DARPA Seeks Breakthroughs in Computer Vision
EE Times (03/29/12) Rick Merritt
James Donlon, who manages the Mind's Eye computer vision program at the U.S. Defense Advanced Research Projects Agency (DARPA), says computer vision researchers should focus on real-world challenges. The Mind's Eye program is working to develop breakthrough algorithms for automatically recognizing and describing human activities. Over the first 18 months of the three-year effort, the program has made some progress with a dozen systems. Donlon notes that current algorithms have difficulty detecting forearm motion, which are important for activities of high interest such as giving and taking. The program has developed a dataset of 7,676 real-life videos it has contributed to the computer vision community as a challenge to algorithm developers. Donlon says researchers tend to focus on major advances with existing, sometimes artificial, and academic datasets. The Mind's Eye program focuses on enabling breakthrough algorithms, as well as on system integrators providing implementations of new code in field-programmable gate arrays, graphics processing units, and system on chips.
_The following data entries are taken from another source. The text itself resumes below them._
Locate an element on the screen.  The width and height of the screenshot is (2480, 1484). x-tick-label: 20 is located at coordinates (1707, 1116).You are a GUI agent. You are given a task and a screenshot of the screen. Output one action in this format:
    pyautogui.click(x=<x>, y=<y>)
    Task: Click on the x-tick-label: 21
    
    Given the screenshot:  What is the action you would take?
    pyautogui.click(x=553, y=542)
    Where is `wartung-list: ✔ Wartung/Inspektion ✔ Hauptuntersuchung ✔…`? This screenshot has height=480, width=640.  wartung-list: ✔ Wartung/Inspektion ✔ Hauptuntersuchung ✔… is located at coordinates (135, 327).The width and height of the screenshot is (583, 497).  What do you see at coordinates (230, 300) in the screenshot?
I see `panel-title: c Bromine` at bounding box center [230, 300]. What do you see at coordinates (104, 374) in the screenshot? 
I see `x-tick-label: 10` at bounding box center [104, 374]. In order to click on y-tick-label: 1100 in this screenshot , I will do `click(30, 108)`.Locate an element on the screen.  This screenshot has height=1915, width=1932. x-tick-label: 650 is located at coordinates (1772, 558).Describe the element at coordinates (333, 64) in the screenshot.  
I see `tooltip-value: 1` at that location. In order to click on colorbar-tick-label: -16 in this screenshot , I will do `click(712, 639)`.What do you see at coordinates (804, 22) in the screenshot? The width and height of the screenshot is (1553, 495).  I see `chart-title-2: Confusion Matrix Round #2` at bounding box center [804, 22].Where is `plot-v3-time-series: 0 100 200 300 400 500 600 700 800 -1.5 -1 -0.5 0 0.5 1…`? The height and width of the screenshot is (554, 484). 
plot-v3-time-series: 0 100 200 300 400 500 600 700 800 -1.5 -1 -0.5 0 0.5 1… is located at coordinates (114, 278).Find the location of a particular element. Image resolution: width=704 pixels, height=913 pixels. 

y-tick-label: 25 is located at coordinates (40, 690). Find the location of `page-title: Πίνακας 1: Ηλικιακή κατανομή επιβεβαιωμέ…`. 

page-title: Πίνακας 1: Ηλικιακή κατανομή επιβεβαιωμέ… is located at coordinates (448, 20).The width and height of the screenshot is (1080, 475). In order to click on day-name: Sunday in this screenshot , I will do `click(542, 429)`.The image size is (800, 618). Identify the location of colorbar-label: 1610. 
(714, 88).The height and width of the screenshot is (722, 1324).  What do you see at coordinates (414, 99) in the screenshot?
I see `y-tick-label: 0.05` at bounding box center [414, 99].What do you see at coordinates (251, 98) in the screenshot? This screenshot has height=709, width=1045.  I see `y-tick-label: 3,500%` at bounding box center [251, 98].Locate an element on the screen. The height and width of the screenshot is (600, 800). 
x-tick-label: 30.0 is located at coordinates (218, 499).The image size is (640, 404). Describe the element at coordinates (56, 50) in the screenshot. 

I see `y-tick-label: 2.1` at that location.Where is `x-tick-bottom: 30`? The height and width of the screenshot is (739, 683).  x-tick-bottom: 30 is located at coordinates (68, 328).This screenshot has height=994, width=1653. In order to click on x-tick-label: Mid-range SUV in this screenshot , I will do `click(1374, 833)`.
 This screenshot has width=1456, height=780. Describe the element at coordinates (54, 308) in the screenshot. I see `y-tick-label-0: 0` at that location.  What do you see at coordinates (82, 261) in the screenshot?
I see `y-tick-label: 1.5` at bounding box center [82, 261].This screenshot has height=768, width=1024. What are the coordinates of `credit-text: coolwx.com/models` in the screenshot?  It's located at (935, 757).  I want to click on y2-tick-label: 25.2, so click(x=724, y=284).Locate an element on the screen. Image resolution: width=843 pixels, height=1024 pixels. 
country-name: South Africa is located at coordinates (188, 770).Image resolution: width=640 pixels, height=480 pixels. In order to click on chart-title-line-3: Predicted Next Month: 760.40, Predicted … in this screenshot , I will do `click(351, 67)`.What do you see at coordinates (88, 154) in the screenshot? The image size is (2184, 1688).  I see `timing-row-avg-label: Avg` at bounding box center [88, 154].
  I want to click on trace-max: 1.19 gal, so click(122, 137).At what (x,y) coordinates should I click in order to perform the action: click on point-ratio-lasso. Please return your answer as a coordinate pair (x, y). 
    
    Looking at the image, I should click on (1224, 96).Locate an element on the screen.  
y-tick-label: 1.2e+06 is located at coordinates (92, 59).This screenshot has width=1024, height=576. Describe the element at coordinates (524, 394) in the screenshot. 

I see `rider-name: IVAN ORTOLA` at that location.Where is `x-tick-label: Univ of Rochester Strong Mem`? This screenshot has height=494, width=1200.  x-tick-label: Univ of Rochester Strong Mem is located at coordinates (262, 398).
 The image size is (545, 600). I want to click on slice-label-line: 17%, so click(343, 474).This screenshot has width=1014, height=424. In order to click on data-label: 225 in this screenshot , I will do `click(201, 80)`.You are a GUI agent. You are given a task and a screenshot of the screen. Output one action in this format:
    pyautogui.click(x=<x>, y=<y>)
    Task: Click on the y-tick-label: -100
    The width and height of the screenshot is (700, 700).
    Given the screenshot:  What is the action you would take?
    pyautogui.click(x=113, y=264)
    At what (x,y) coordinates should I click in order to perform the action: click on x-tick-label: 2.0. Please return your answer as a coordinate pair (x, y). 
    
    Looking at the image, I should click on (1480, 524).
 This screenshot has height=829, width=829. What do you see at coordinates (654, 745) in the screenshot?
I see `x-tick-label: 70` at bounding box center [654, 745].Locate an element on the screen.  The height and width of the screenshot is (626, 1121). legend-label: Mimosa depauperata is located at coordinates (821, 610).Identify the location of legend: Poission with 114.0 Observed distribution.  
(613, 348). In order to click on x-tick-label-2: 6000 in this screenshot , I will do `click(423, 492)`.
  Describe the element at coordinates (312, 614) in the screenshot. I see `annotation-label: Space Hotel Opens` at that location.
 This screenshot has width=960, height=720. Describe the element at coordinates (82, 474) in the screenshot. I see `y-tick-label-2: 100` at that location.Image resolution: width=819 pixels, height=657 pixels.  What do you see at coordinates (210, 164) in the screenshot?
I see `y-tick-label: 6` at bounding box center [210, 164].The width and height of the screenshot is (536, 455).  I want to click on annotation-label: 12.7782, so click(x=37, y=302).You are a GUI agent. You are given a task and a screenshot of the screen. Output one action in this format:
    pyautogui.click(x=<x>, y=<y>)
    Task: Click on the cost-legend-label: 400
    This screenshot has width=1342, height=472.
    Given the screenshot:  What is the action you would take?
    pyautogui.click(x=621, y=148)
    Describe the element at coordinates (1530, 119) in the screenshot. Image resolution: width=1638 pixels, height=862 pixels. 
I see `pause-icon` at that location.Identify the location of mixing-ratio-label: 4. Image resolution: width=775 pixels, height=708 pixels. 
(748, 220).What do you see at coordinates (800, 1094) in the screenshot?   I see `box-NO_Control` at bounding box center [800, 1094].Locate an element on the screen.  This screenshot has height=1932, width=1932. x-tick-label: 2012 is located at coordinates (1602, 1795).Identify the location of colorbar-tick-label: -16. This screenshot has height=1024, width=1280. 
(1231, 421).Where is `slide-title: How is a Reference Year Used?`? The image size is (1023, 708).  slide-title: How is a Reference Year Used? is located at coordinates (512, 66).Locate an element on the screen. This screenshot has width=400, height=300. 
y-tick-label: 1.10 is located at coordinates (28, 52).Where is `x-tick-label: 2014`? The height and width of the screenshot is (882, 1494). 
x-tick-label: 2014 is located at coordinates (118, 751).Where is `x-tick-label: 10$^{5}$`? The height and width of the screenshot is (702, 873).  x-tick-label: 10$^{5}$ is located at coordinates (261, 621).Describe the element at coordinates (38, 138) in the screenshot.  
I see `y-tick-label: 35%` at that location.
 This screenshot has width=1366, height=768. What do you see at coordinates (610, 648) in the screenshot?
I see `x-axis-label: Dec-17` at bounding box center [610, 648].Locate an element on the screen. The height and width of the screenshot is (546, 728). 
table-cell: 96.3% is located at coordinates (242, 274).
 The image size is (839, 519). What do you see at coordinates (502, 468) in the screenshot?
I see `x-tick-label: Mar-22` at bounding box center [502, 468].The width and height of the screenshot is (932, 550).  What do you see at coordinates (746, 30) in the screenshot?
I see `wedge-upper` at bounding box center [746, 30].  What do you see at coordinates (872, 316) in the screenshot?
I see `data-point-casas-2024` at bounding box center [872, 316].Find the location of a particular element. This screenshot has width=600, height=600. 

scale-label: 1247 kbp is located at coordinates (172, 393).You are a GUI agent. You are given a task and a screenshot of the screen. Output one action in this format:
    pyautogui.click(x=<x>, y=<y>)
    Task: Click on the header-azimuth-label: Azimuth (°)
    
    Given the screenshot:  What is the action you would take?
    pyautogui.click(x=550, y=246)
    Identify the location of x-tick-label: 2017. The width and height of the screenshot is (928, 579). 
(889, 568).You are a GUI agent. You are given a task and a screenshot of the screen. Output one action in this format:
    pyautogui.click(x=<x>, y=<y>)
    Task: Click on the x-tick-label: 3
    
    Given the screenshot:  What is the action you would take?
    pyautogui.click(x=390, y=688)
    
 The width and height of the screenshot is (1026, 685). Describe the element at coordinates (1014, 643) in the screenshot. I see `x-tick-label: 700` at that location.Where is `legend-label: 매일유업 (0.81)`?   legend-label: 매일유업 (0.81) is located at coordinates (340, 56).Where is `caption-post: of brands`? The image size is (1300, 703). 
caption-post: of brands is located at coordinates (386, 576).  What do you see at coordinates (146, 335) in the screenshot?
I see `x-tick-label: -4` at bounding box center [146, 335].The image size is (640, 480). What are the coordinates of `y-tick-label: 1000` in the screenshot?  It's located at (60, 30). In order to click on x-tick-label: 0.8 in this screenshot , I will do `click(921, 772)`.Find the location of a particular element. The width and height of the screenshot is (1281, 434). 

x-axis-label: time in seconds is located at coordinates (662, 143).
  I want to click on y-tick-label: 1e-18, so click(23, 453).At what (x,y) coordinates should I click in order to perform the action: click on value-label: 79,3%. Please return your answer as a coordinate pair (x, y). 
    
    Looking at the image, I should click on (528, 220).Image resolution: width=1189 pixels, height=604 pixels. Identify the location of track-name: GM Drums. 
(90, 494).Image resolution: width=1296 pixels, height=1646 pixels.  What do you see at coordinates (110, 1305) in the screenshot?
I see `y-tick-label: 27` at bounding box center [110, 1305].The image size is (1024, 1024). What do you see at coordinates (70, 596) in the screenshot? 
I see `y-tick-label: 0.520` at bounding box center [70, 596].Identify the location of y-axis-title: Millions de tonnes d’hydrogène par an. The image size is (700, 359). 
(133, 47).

Google Takes CAPTCHA Security to the Streets
InfoWorld (03/30/12) Ted Samson
Google researchers are experimenting with using street-number images from Street View to strengthen the reCAPTCHA (Completely Automated Public Turing Test To Tell Computers and Humans Apart) authentication technology. The new technique would present users with one set of distorted text characters and one random digital picture of a street-address number taken from Street View. "We often extract data such as street names and traffic signs from Street View imagery to improve Google Maps with useful information like business addresses and locations," Google says. "Based on the data and results of these reCAPTCHA tests, we'll determine if using imagery might also be an effective way to further refine our tools for fighting machine- and bot-related abuse online." The company says the experiment is not intended to turn users into data-entry workers by having them fill in Street View data, nor is Google planning to use it to confirm its existing map data. In addition, Google is not using the images of street names or traffic signs for the experiment, according to a company spokesperson.